Exercise objective
Each line of the data below should be repeated exactly.

Dataset items:
--- START ---
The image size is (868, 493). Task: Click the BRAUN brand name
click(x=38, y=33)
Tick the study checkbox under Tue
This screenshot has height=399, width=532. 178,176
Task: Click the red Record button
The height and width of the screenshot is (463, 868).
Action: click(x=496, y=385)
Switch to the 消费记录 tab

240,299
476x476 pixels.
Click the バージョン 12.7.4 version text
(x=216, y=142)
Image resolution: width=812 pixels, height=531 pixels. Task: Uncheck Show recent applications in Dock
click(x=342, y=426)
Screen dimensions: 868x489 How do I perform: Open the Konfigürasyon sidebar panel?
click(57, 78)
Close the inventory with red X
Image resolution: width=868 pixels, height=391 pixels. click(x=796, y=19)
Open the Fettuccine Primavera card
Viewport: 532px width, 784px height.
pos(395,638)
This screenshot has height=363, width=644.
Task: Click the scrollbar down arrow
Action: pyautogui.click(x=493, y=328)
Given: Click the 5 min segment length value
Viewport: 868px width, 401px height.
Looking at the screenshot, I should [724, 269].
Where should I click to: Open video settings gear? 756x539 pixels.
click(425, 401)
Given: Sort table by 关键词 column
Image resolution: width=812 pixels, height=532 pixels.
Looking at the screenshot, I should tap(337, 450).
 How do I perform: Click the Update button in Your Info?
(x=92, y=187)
--- END ---
Answer below
The image size is (868, 493). Task: Click the BRAUN brand name
click(x=38, y=33)
Tick the study checkbox under Tue
This screenshot has height=399, width=532. 178,176
Task: Click the red Record button
The height and width of the screenshot is (463, 868).
Action: click(x=496, y=385)
Switch to the 消费记录 tab

240,299
476x476 pixels.
Click the バージョン 12.7.4 version text
(x=216, y=142)
Image resolution: width=812 pixels, height=531 pixels. Task: Uncheck Show recent applications in Dock
click(x=342, y=426)
Screen dimensions: 868x489 How do I perform: Open the Konfigürasyon sidebar panel?
click(57, 78)
Close the inventory with red X
Image resolution: width=868 pixels, height=391 pixels. click(x=796, y=19)
Open the Fettuccine Primavera card
Viewport: 532px width, 784px height.
pos(395,638)
This screenshot has height=363, width=644.
Task: Click the scrollbar down arrow
Action: pyautogui.click(x=493, y=328)
Given: Click the 5 min segment length value
Viewport: 868px width, 401px height.
Looking at the screenshot, I should [724, 269].
Where should I click to: Open video settings gear? 756x539 pixels.
click(425, 401)
Given: Sort table by 关键词 column
Image resolution: width=812 pixels, height=532 pixels.
Looking at the screenshot, I should tap(337, 450).
 How do I perform: Click the Update button in Your Info?
(x=92, y=187)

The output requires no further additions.